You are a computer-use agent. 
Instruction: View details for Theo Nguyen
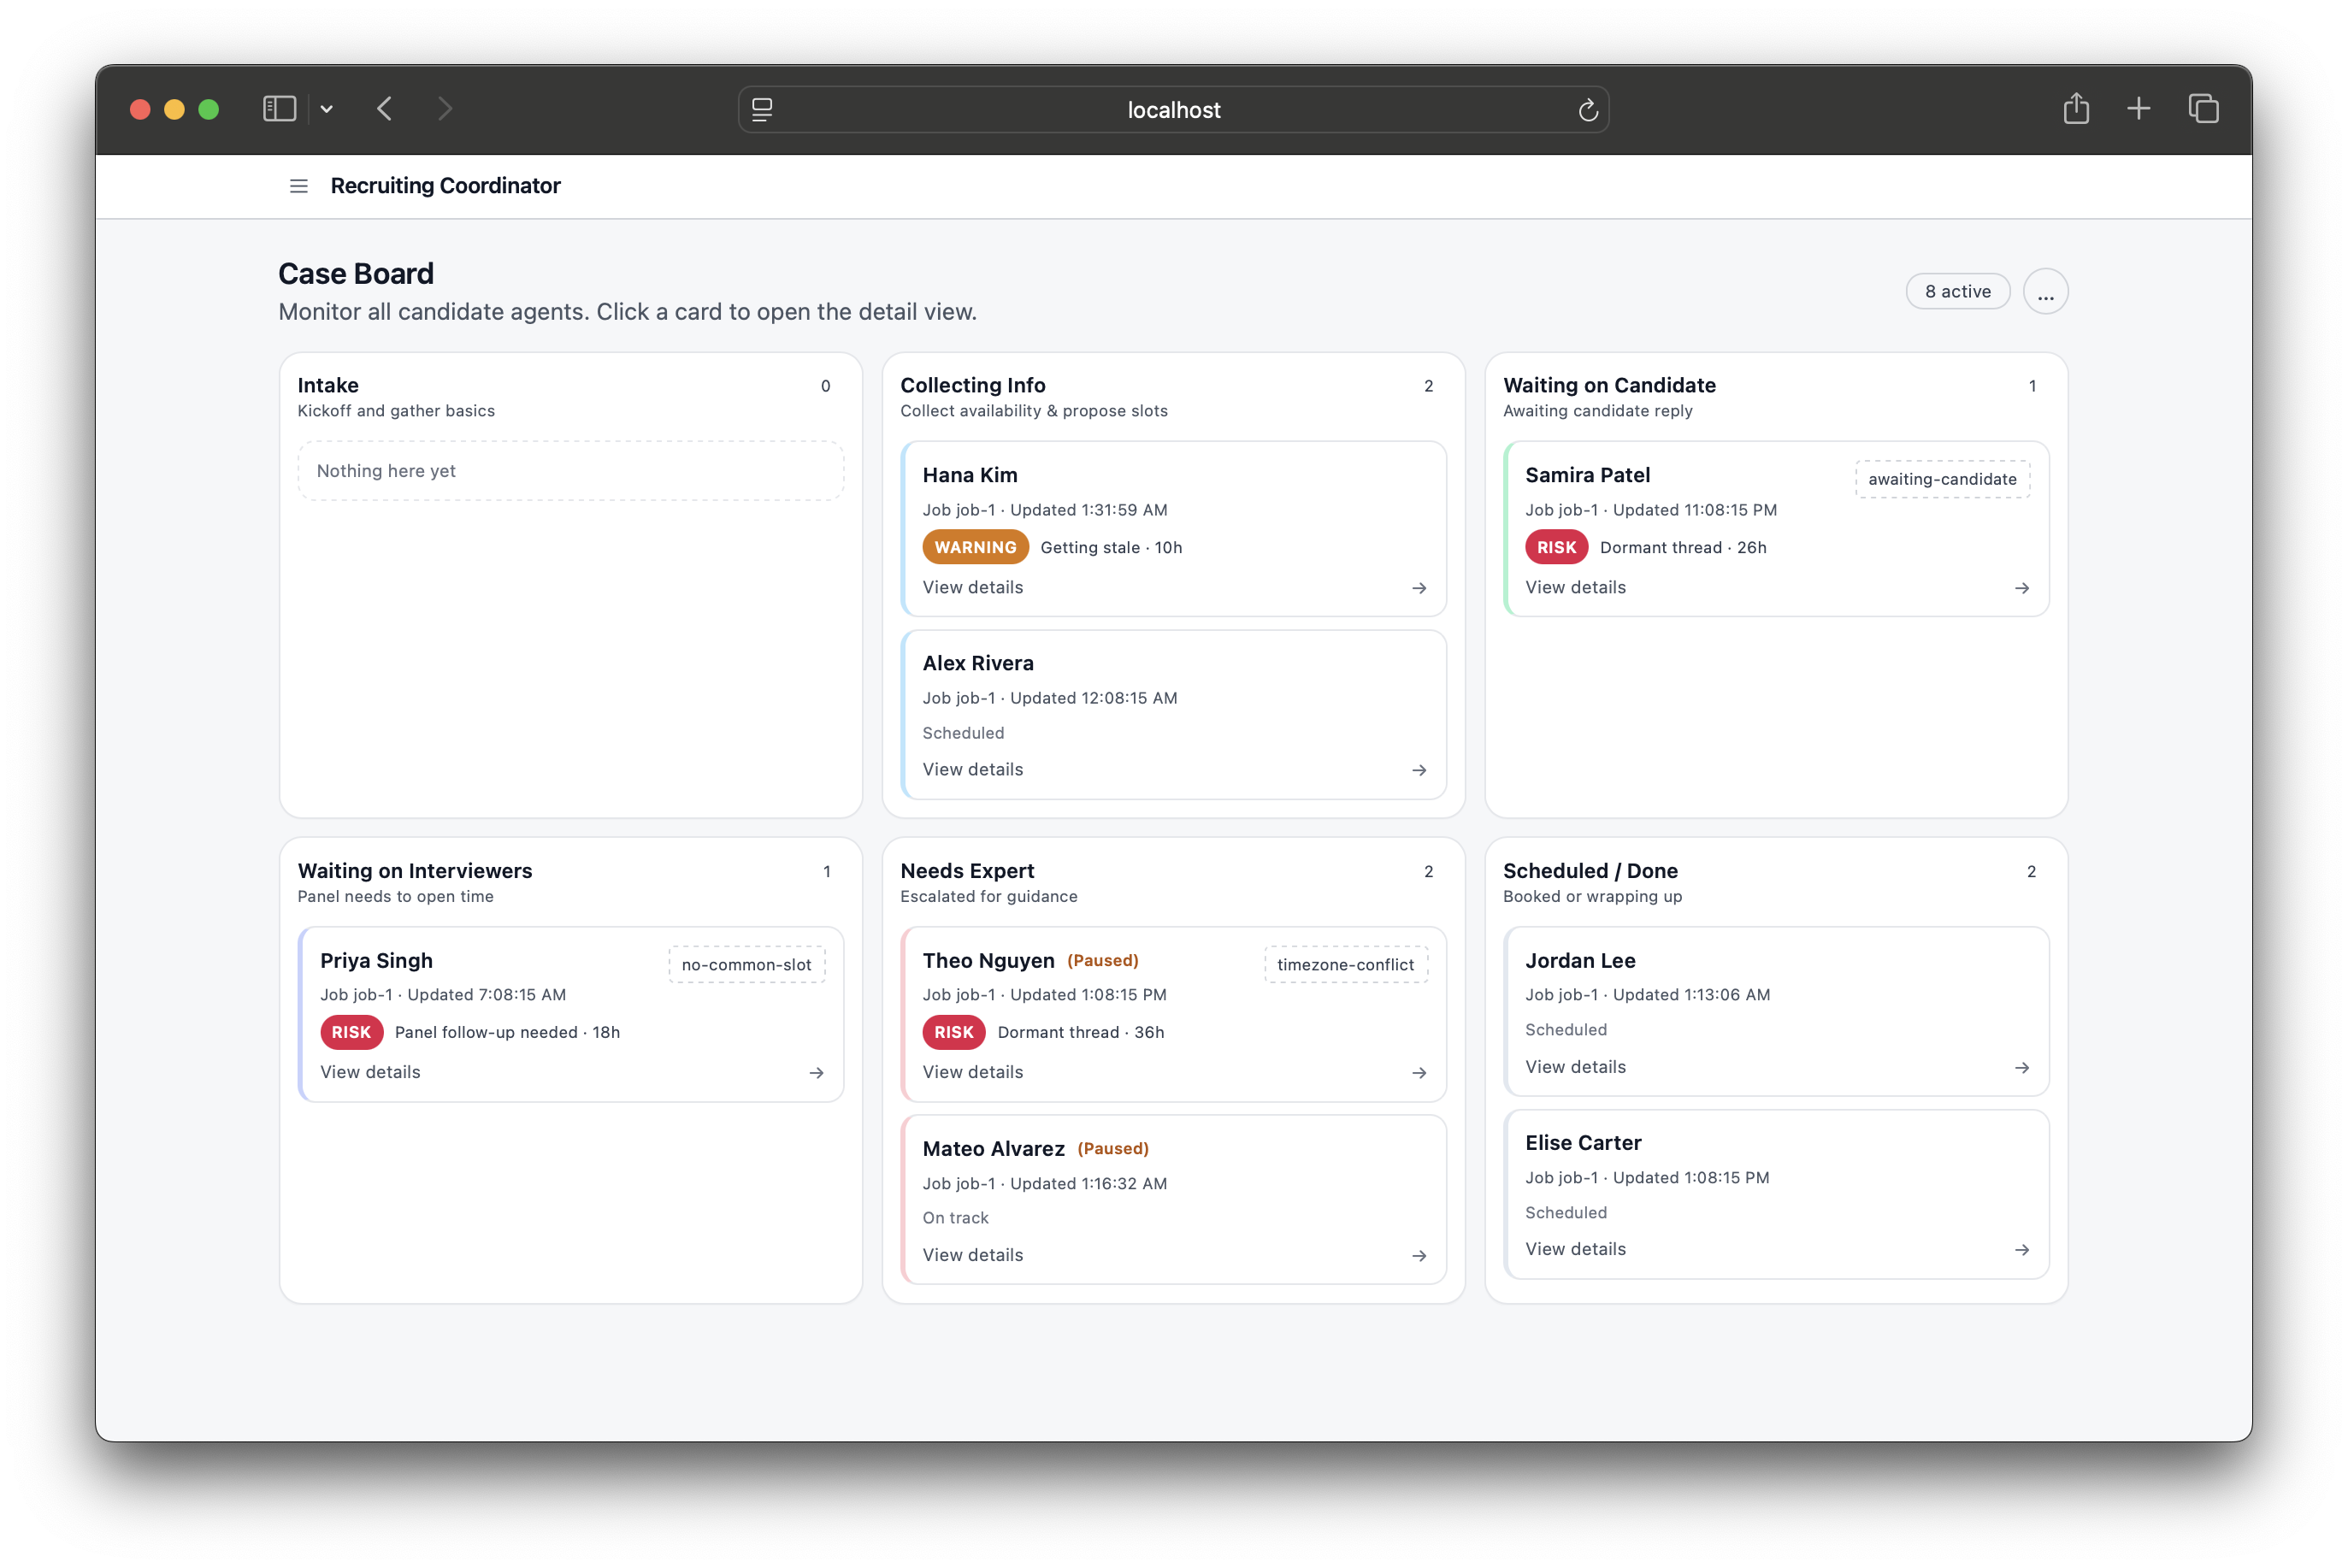click(x=972, y=1071)
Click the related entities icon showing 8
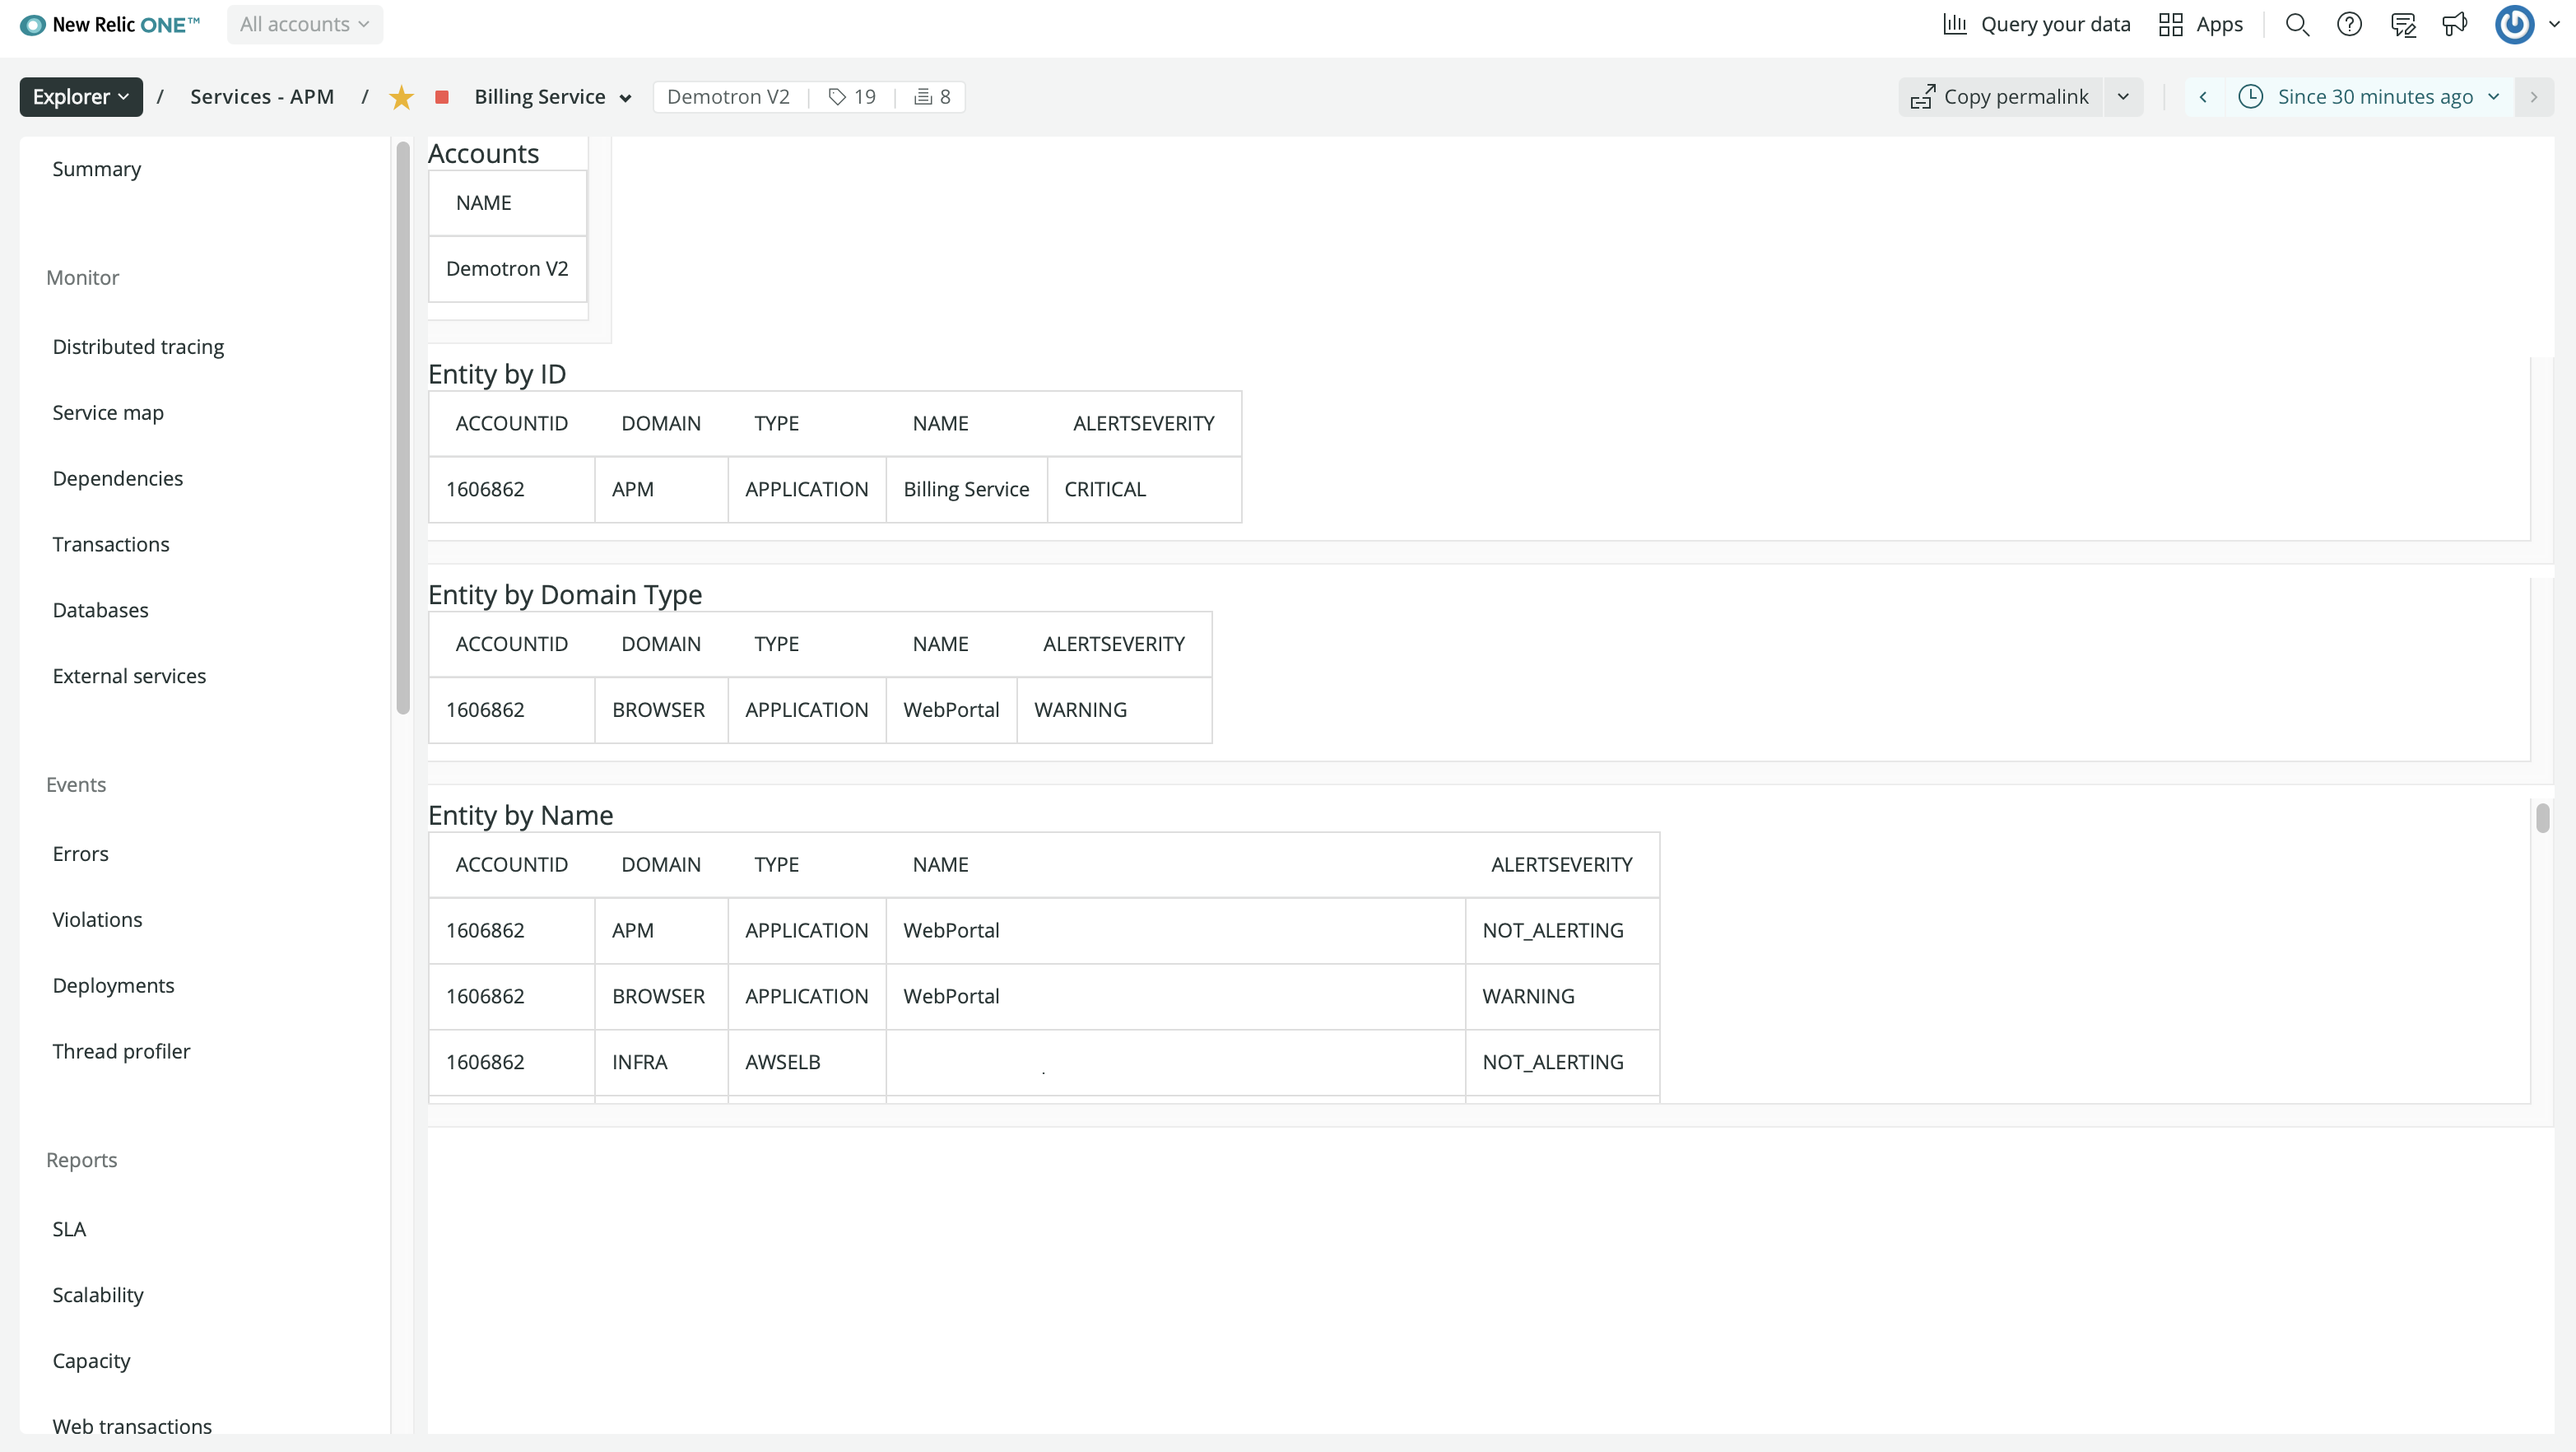This screenshot has width=2576, height=1452. click(932, 97)
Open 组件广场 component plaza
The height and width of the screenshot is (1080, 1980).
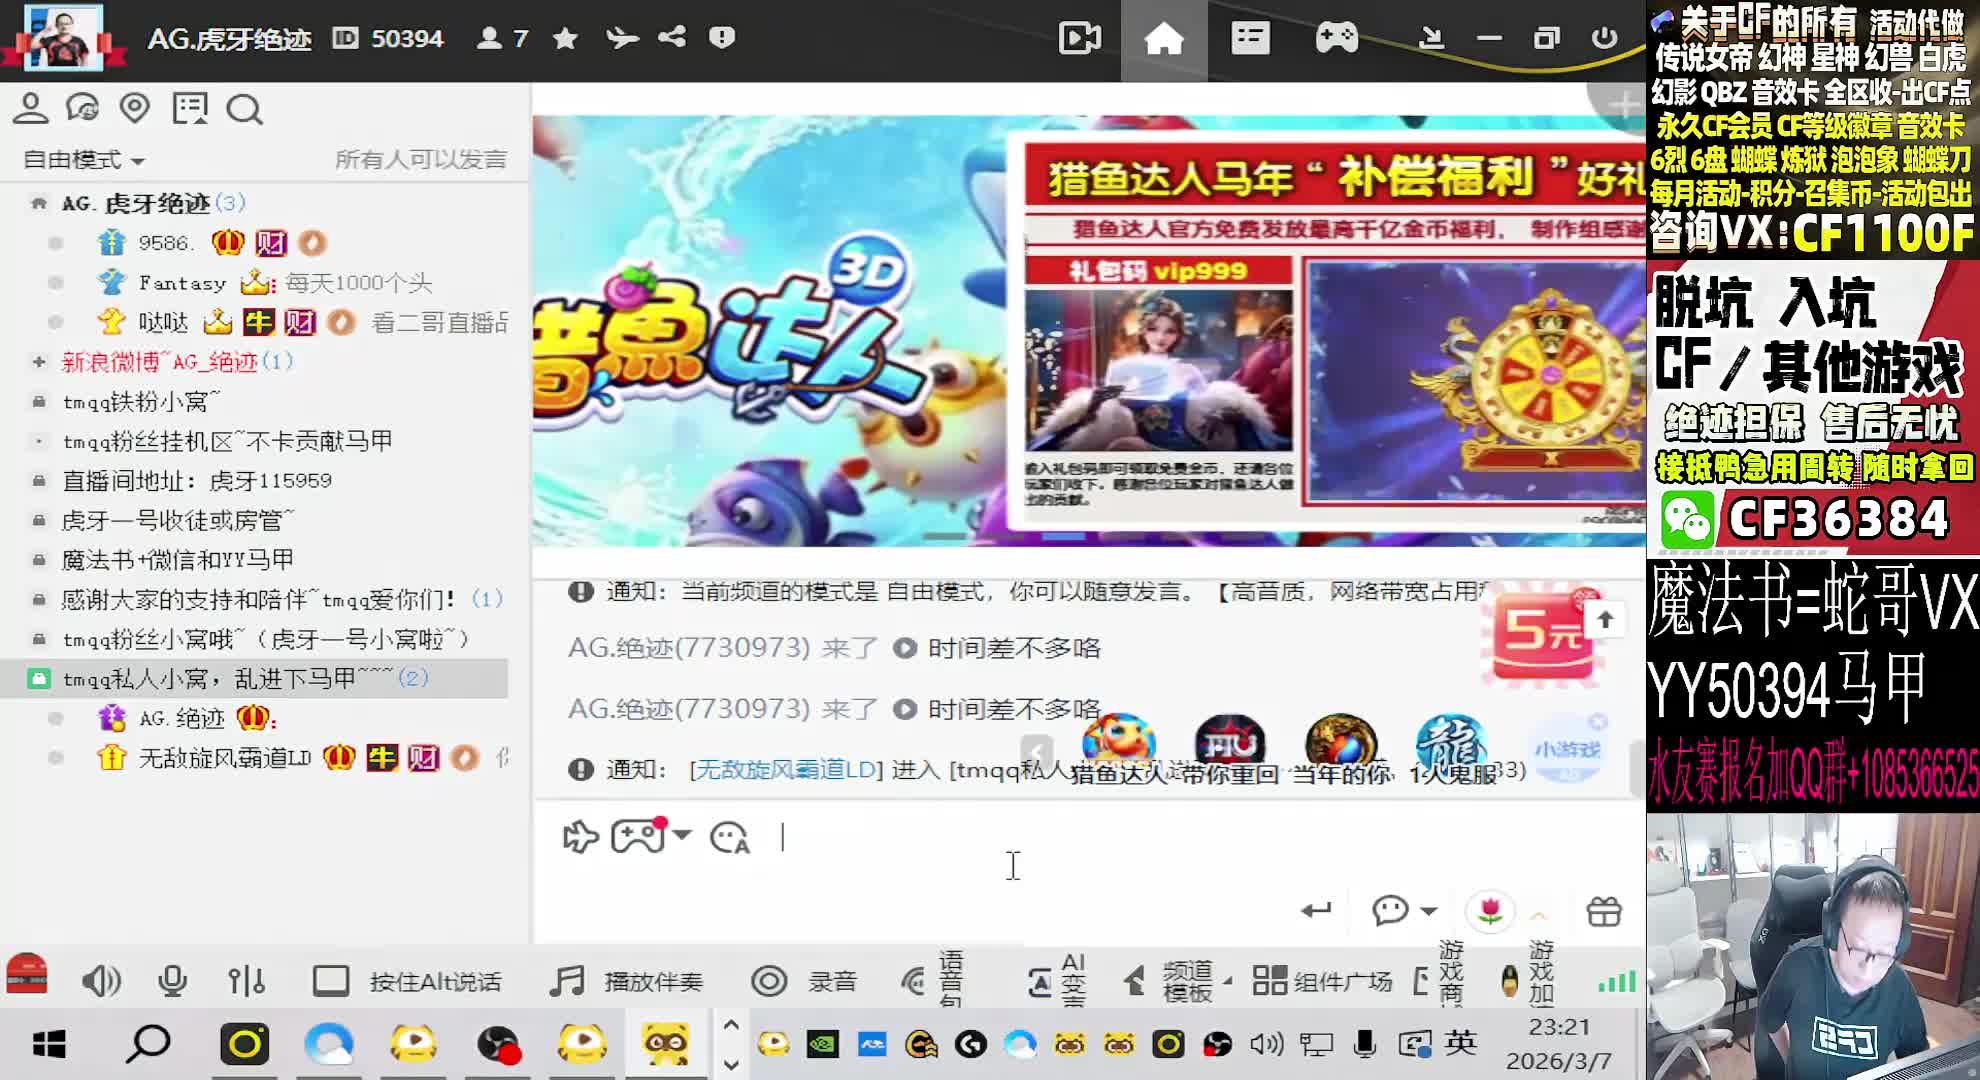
━━━━━━━━━━━━━━━━━━━━
* _Task_
Return the whole of the material above exactly, with no picture carried over.

* _Response to the exercise_
You are a computer-use agent. 
Instruction: View details for Theo Nguyen
click(x=972, y=1071)
Click the related entities icon showing 8
This screenshot has width=2576, height=1452. click(932, 97)
Open 组件广场 component plaza
The height and width of the screenshot is (1080, 1980).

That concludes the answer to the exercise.